───── Record excerpts ─────
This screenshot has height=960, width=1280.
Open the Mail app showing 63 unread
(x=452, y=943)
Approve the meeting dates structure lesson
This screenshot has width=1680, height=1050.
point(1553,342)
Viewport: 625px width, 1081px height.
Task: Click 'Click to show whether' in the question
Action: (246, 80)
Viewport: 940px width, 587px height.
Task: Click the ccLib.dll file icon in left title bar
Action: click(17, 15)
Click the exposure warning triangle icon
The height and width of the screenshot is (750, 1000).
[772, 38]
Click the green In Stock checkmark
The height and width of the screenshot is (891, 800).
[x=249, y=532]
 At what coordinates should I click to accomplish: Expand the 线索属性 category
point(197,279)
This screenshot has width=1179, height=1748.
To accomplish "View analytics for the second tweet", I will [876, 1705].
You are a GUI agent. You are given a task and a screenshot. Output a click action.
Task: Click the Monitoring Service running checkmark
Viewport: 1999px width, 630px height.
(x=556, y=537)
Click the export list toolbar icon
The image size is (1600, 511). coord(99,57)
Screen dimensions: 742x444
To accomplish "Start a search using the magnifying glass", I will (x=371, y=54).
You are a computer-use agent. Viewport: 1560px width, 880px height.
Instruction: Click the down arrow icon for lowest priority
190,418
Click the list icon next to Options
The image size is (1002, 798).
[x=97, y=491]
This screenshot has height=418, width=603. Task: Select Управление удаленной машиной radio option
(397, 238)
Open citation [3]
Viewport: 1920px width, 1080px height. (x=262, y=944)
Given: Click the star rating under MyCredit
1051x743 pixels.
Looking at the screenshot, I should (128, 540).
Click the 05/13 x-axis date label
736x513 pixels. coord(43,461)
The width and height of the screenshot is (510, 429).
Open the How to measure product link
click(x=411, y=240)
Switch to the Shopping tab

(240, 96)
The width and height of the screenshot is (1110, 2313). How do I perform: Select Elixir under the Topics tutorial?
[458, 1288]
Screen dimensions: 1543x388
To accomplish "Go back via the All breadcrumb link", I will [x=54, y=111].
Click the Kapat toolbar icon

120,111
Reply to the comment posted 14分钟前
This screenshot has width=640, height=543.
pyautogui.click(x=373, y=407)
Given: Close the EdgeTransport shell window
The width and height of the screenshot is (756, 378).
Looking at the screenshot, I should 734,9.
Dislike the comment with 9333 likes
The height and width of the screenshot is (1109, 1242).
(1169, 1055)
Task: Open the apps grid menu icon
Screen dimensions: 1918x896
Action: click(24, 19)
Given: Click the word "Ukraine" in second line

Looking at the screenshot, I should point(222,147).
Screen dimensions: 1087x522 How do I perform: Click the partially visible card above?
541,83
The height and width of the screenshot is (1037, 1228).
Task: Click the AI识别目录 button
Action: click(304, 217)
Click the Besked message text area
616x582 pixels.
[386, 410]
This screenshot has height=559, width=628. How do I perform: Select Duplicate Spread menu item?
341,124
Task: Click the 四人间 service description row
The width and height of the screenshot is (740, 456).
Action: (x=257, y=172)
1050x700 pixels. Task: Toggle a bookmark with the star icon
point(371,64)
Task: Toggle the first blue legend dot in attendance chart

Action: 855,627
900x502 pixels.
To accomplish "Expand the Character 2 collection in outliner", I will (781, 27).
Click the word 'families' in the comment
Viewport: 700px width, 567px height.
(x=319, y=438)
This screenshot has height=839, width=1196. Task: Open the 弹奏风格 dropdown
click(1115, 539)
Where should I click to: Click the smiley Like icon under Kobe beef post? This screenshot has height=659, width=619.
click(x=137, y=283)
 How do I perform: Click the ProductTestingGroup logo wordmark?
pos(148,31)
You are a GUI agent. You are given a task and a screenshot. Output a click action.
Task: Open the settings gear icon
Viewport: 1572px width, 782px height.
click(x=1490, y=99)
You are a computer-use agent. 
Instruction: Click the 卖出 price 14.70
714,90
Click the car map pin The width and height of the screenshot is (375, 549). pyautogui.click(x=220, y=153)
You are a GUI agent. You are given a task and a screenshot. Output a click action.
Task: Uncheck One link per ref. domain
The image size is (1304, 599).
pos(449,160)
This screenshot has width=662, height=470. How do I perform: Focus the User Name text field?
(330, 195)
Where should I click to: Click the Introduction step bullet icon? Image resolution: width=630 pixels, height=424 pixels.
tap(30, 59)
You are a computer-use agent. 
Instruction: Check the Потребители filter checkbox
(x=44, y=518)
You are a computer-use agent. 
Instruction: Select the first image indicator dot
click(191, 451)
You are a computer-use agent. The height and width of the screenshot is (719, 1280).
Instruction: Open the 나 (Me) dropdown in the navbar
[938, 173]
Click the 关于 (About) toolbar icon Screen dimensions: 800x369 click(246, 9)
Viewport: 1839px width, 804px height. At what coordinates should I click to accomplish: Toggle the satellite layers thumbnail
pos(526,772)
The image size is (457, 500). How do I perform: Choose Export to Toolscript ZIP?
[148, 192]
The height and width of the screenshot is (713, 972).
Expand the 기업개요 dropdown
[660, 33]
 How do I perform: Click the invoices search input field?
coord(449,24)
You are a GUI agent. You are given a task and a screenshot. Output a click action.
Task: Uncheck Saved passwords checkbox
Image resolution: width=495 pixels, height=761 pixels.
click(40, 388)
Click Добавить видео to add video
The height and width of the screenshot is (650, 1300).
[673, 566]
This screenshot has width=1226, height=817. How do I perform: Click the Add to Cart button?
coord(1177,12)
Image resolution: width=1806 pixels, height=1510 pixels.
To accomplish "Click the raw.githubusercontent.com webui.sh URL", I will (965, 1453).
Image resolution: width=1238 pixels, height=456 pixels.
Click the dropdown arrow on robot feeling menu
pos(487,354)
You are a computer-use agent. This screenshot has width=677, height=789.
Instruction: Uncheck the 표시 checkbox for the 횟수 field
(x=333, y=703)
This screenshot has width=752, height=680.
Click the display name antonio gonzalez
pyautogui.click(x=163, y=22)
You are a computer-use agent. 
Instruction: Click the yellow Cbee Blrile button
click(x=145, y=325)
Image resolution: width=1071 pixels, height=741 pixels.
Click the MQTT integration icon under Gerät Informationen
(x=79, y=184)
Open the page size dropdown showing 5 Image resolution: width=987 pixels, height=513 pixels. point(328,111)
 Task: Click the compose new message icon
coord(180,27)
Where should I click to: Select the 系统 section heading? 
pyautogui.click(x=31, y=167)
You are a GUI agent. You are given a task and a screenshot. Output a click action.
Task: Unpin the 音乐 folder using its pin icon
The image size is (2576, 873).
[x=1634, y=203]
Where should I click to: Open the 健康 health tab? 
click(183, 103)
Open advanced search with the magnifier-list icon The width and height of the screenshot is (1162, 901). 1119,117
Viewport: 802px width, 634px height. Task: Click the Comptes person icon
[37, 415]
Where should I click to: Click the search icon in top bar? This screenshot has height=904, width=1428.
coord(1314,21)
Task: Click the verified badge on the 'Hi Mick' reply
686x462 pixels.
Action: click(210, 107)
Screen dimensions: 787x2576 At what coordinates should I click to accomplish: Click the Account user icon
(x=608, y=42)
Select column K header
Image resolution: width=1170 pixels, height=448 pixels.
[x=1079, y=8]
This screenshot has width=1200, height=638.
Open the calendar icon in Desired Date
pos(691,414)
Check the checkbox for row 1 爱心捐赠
─────
→ Exercise:
Your task is to set down only the lines that run from the opening of the listing to the line with "Given: Close the EdgeTransport shell window", both ends included, each unchanged.

→ Written solution:
This screenshot has height=960, width=1280.
Open the Mail app showing 63 unread
(x=452, y=943)
Approve the meeting dates structure lesson
This screenshot has width=1680, height=1050.
point(1553,342)
Viewport: 625px width, 1081px height.
Task: Click 'Click to show whether' in the question
Action: (246, 80)
Viewport: 940px width, 587px height.
Task: Click the ccLib.dll file icon in left title bar
Action: click(17, 15)
Click the exposure warning triangle icon
The height and width of the screenshot is (750, 1000).
[772, 38]
Click the green In Stock checkmark
The height and width of the screenshot is (891, 800).
[x=249, y=532]
 At what coordinates should I click to accomplish: Expand the 线索属性 category
point(197,279)
This screenshot has width=1179, height=1748.
To accomplish "View analytics for the second tweet", I will [876, 1705].
You are a GUI agent. You are given a task and a screenshot. Output a click action.
Task: Click the Monitoring Service running checkmark
Viewport: 1999px width, 630px height.
(x=556, y=537)
Click the export list toolbar icon
The image size is (1600, 511). coord(99,57)
Screen dimensions: 742x444
To accomplish "Start a search using the magnifying glass", I will (x=371, y=54).
You are a computer-use agent. Viewport: 1560px width, 880px height.
Instruction: Click the down arrow icon for lowest priority
190,418
Click the list icon next to Options
The image size is (1002, 798).
[x=97, y=491]
This screenshot has height=418, width=603. Task: Select Управление удаленной машиной radio option
(397, 238)
Open citation [3]
Viewport: 1920px width, 1080px height. (x=262, y=944)
Given: Click the star rating under MyCredit
1051x743 pixels.
Looking at the screenshot, I should (128, 540).
Click the 05/13 x-axis date label
736x513 pixels. coord(43,461)
The width and height of the screenshot is (510, 429).
Open the How to measure product link
click(x=411, y=240)
Switch to the Shopping tab

(240, 96)
The width and height of the screenshot is (1110, 2313). How do I perform: Select Elixir under the Topics tutorial?
[458, 1288]
Screen dimensions: 1543x388
To accomplish "Go back via the All breadcrumb link", I will [x=54, y=111].
Click the Kapat toolbar icon

120,111
Reply to the comment posted 14分钟前
This screenshot has width=640, height=543.
pyautogui.click(x=373, y=407)
Given: Close the EdgeTransport shell window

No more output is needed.